Exercise task =>
Duplicate the records from the line with "Where should I click to: Open" to the line with "will tap(227, 436).", both included.

Supplied data =>

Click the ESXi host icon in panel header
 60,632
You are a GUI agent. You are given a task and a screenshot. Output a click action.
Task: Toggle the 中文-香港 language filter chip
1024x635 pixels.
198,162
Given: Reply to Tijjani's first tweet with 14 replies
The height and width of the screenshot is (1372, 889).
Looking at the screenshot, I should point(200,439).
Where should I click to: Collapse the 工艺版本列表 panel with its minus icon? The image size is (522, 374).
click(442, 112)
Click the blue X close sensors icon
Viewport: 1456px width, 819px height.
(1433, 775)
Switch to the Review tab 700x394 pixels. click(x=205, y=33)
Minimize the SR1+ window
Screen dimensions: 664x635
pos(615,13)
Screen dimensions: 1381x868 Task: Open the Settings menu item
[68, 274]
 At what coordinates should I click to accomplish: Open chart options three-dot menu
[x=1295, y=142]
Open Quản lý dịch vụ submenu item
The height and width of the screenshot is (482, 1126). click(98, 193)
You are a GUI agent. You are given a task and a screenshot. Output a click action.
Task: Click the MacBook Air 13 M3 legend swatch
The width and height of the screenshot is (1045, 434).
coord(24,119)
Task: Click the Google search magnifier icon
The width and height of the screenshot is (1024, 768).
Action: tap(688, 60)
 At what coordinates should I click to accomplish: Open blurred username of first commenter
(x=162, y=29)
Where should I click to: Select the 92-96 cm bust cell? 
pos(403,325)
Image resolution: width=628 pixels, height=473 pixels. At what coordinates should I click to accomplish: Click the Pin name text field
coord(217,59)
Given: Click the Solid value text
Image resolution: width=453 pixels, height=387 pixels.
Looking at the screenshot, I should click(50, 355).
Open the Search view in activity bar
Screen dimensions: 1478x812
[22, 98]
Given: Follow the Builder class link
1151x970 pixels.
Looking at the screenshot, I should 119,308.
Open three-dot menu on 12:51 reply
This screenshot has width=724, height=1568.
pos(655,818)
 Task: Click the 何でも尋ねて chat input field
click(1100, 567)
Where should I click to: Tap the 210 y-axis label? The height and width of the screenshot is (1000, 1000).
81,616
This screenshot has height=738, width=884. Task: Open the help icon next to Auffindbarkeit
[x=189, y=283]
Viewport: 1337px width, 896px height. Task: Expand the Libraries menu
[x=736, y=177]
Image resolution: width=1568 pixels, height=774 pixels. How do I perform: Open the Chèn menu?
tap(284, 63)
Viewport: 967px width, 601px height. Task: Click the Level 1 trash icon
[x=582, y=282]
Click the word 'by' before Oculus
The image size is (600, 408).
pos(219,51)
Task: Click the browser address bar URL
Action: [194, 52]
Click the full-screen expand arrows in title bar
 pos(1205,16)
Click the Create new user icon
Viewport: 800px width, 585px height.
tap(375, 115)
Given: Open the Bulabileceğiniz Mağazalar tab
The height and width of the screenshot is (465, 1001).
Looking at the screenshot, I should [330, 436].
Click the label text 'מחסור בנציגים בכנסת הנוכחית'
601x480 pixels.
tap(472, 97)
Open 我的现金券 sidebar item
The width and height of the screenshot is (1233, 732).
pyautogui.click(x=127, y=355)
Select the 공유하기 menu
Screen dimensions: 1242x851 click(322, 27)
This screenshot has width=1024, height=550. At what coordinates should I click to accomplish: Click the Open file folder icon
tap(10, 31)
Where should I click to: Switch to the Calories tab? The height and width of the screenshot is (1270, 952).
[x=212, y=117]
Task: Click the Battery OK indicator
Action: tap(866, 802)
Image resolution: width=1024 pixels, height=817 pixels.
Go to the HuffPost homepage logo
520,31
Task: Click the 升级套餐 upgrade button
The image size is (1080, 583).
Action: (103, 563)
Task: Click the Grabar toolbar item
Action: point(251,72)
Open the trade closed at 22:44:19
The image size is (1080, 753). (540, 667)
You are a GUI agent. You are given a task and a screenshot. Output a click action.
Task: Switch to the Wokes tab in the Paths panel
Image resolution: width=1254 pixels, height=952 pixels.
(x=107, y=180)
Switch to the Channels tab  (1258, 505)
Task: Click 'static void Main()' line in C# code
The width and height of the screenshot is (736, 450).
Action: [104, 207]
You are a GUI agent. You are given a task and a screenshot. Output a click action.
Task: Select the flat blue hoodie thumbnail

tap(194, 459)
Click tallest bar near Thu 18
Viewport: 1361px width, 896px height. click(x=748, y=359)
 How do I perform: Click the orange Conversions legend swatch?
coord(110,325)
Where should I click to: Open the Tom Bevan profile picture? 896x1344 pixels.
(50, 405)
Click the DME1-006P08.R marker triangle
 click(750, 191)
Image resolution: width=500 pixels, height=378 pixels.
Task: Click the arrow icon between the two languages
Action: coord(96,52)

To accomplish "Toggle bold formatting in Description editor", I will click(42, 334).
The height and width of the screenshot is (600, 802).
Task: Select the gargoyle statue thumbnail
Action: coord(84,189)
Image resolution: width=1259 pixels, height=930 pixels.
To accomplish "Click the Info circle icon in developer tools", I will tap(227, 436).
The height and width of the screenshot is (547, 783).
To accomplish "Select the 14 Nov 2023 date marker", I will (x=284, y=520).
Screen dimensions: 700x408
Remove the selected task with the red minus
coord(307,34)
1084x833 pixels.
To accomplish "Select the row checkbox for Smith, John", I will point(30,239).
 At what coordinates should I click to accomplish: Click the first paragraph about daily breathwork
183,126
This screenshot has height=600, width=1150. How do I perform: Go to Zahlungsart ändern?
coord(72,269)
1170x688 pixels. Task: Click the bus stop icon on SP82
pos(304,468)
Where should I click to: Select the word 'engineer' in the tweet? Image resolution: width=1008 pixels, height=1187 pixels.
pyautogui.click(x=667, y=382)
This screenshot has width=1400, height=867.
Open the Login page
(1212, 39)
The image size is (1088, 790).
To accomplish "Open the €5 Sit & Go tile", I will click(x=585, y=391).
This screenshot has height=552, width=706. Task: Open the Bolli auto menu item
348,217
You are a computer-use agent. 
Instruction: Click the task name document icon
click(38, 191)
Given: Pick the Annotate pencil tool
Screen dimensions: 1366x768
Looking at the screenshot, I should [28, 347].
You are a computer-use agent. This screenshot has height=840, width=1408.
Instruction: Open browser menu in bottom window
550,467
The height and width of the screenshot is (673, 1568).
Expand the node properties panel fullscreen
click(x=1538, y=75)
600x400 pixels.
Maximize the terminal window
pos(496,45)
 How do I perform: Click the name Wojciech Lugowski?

Written answer =>
Where should I click to: Open the Tom Bevan profile picture? 896x1344 pixels.
(50, 405)
Click the DME1-006P08.R marker triangle
 click(750, 191)
Image resolution: width=500 pixels, height=378 pixels.
Task: Click the arrow icon between the two languages
Action: coord(96,52)

To accomplish "Toggle bold formatting in Description editor", I will click(42, 334).
The height and width of the screenshot is (600, 802).
Task: Select the gargoyle statue thumbnail
Action: coord(84,189)
Image resolution: width=1259 pixels, height=930 pixels.
To accomplish "Click the Info circle icon in developer tools", I will tap(227, 436).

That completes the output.